◆ **RECORDS FOR THE EXERCISE**

|---|

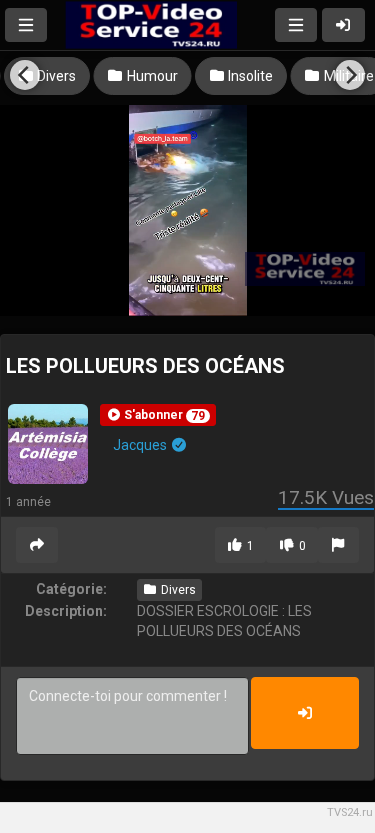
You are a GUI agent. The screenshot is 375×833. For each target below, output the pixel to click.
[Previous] (25, 75)
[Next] (350, 75)
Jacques (141, 445)
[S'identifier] (344, 25)
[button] (158, 415)
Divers (177, 590)
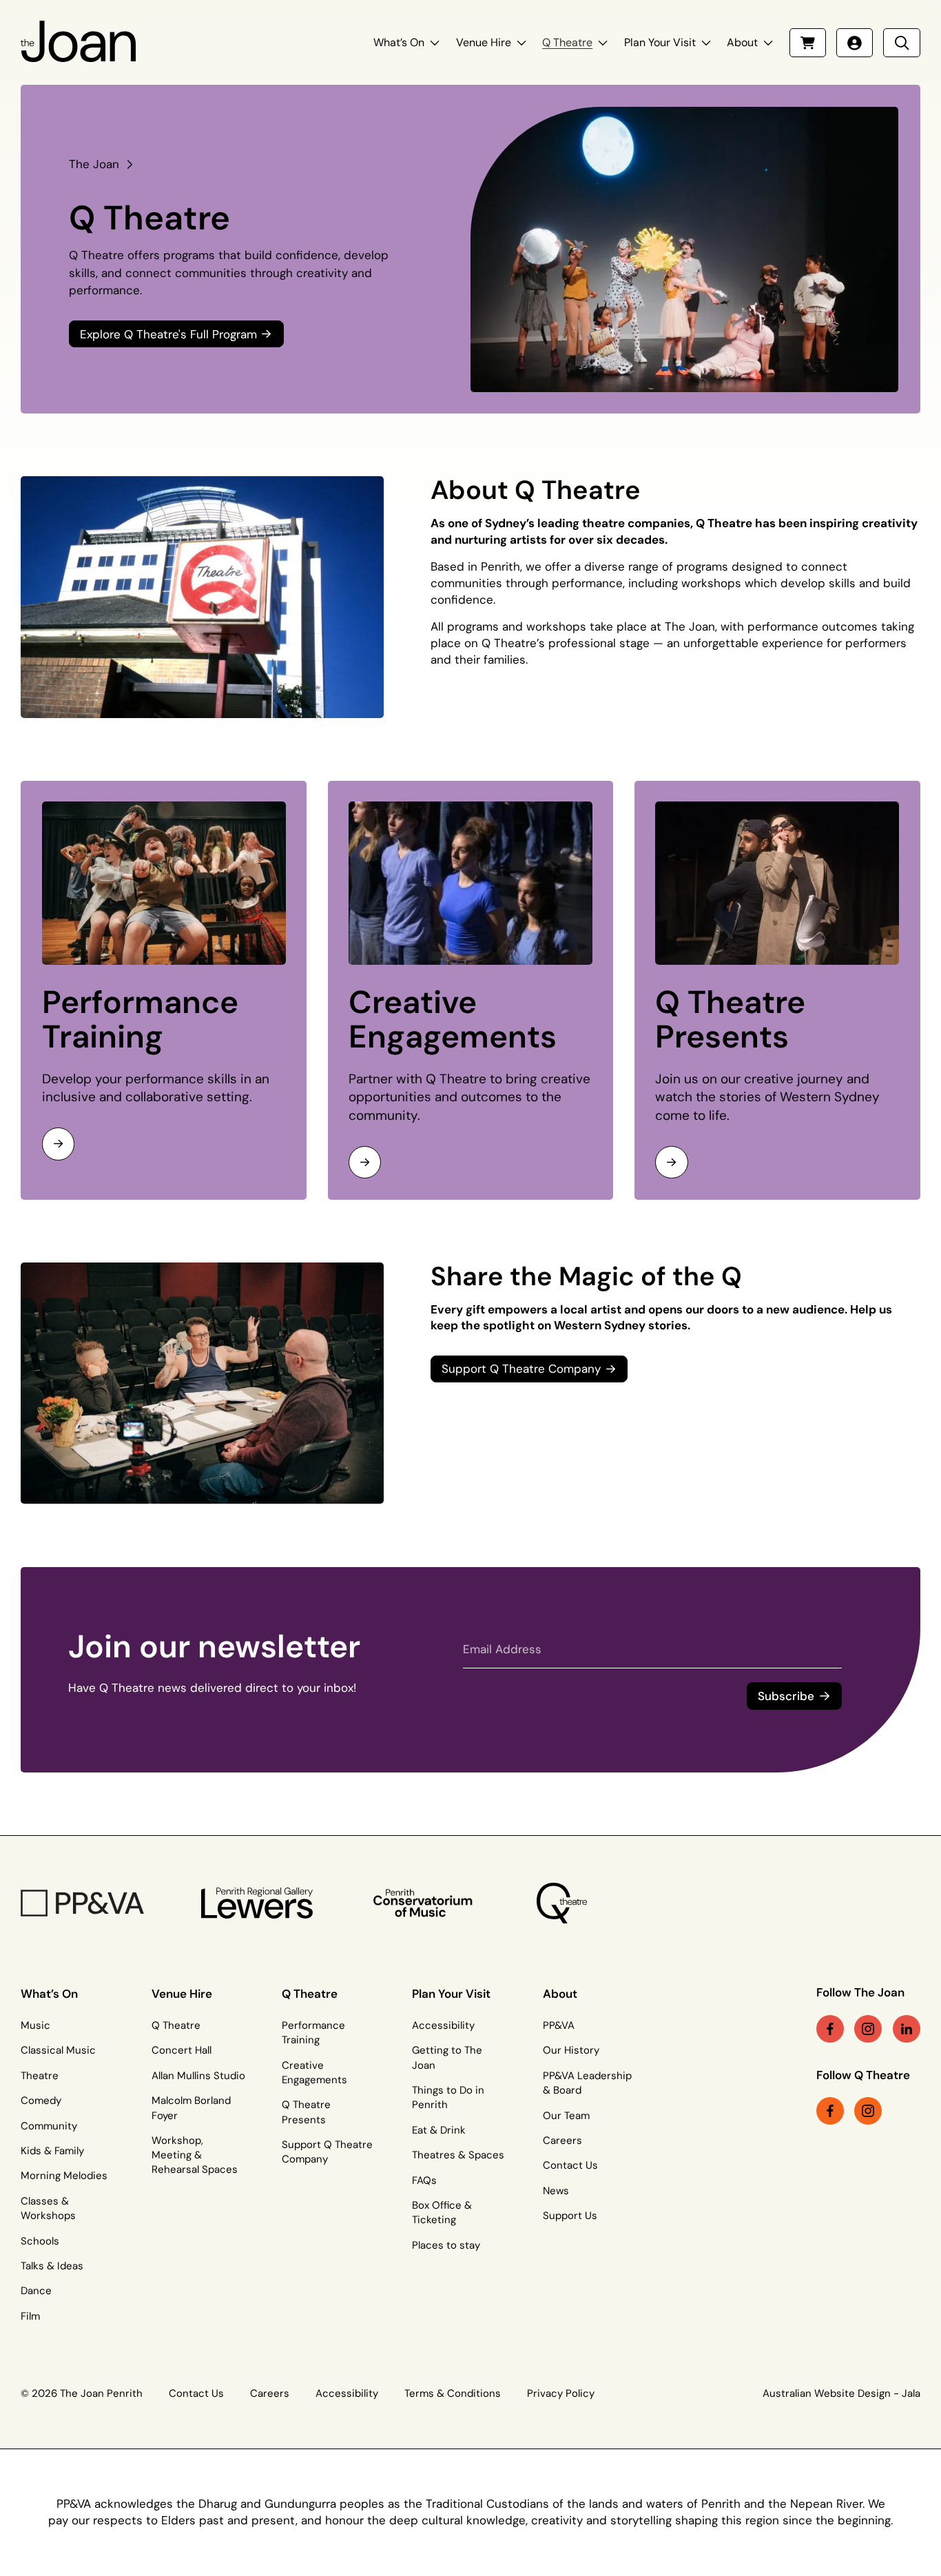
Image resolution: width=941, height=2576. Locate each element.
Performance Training (140, 1019)
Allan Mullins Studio (198, 2076)
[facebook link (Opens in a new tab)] (830, 2029)
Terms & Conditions (452, 2393)
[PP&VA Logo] (82, 1903)
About (742, 42)
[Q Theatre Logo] (562, 1903)
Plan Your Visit (660, 42)
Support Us (570, 2215)
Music (35, 2025)
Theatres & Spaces (458, 2155)
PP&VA (559, 2025)
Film (30, 2316)
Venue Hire (483, 42)
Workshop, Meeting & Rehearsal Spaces (195, 2155)
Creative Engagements (453, 1019)
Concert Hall (181, 2050)
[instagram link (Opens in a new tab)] (868, 2029)
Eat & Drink (439, 2130)
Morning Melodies (64, 2176)
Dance (36, 2291)
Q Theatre (567, 42)
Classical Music (58, 2050)
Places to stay (446, 2245)
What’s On (398, 42)
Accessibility (443, 2025)
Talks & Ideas (52, 2266)
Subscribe (786, 1696)
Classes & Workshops (48, 2208)
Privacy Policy (560, 2393)
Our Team (566, 2116)
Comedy (41, 2100)
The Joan (94, 164)
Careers (562, 2140)
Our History (571, 2050)
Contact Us (570, 2165)
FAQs (424, 2180)
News (556, 2191)
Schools (40, 2241)
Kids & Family (52, 2151)
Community (49, 2126)
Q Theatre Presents (730, 1019)
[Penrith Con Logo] (424, 1903)
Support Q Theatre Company (327, 2152)
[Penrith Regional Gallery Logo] (257, 1903)
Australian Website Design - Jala (841, 2393)
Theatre (40, 2076)
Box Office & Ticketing (442, 2212)
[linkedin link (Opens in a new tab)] (906, 2029)
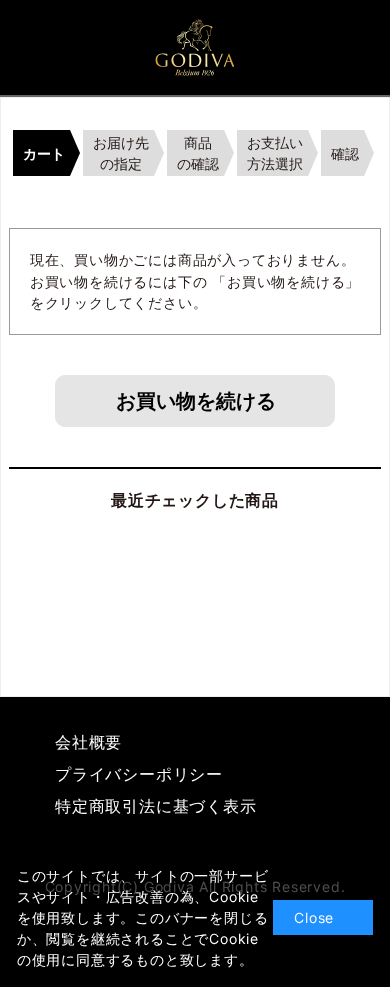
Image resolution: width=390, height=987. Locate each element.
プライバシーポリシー (139, 774)
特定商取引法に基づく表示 (156, 806)
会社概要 (88, 742)
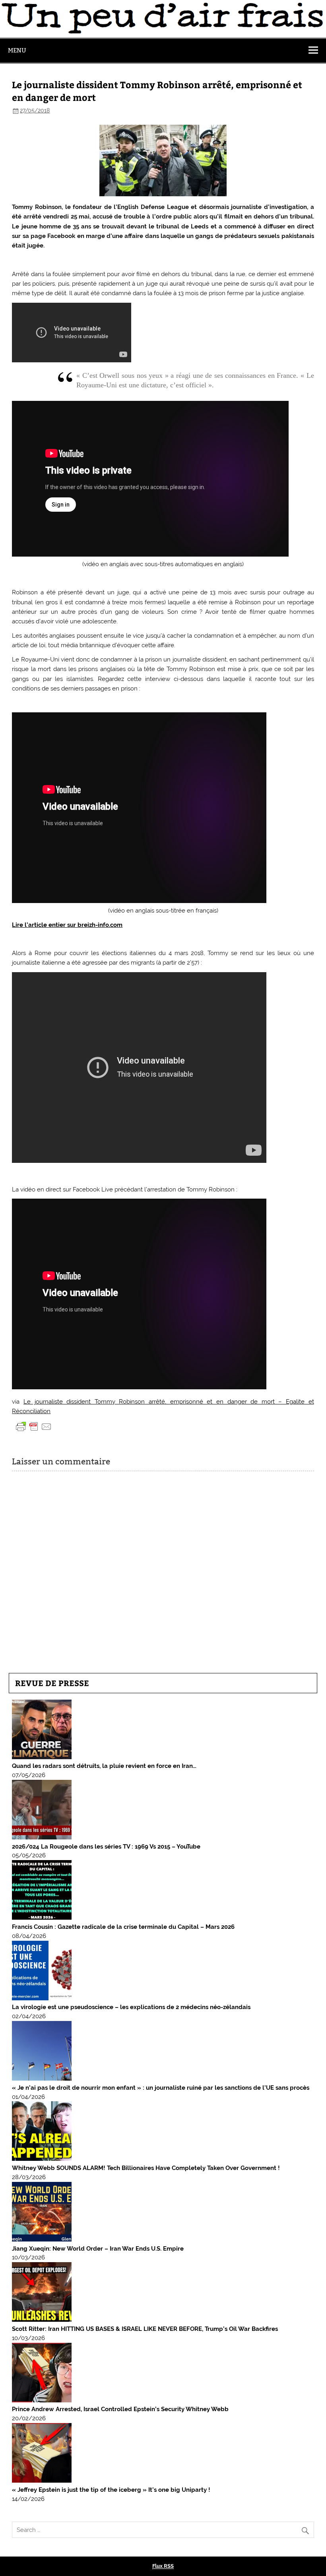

|---|

◆ **PROBLEM DETAILS**
Identify all lines in the records above with the word "width".

◆ **YOUR RESPONSE**
Image resolution: width=941, height=2576. Locate each element.
Image resolution: width=390, height=987. Locate each element.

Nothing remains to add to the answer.